══ Provided records

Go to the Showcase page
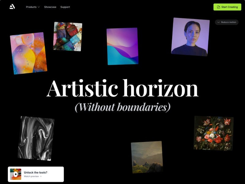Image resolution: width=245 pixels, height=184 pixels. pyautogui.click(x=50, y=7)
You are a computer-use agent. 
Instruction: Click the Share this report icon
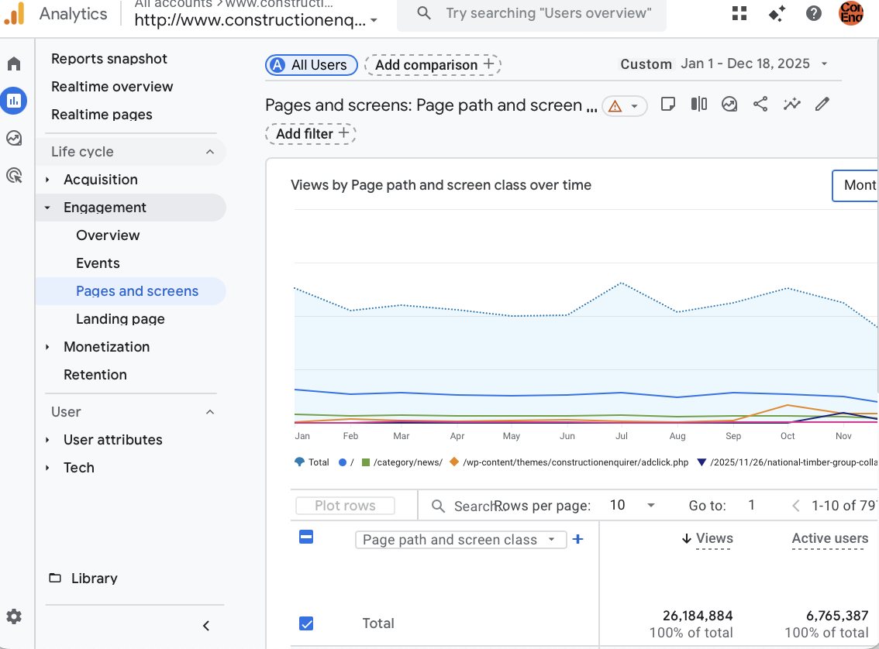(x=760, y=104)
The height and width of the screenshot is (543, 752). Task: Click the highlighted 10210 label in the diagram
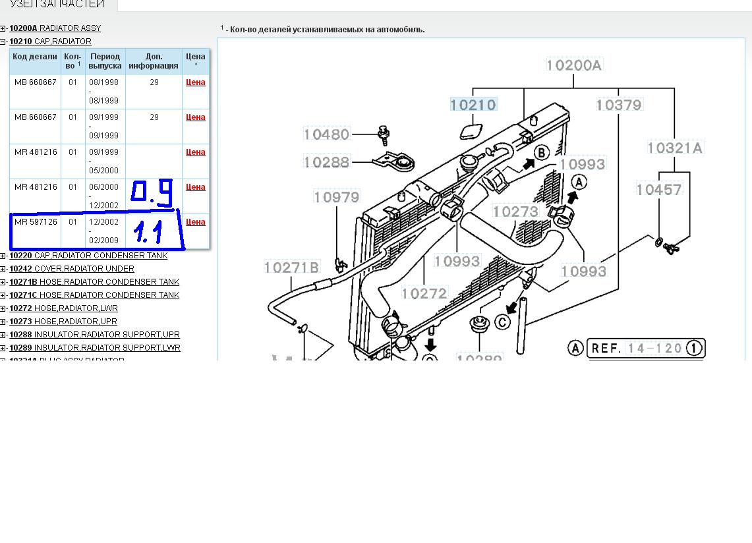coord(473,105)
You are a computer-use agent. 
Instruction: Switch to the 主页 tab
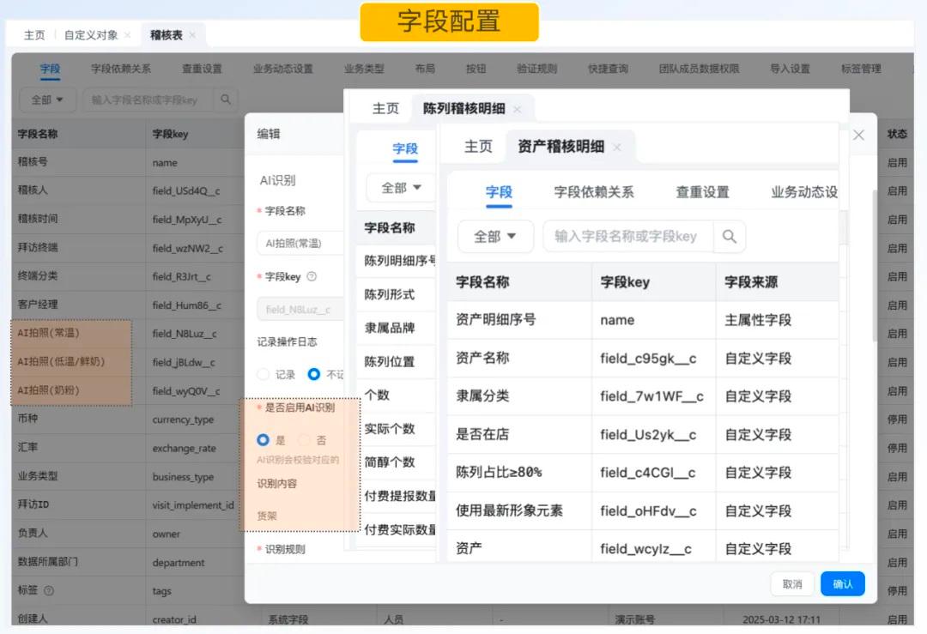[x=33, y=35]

════

● **What you should do**:
Word-for-word transcript, pictures excluded: copy all the material above.

● **Task result**:
Go to the Showcase page
Image resolution: width=245 pixels, height=184 pixels. pyautogui.click(x=50, y=7)
You are a computer-use agent. 
Instruction: Click the Share this report icon
(x=760, y=104)
The height and width of the screenshot is (543, 752). Task: Click the highlighted 10210 label in the diagram
coord(473,105)
You are a computer-use agent. 
Instruction: Switch to the 主页 tab
[x=33, y=35]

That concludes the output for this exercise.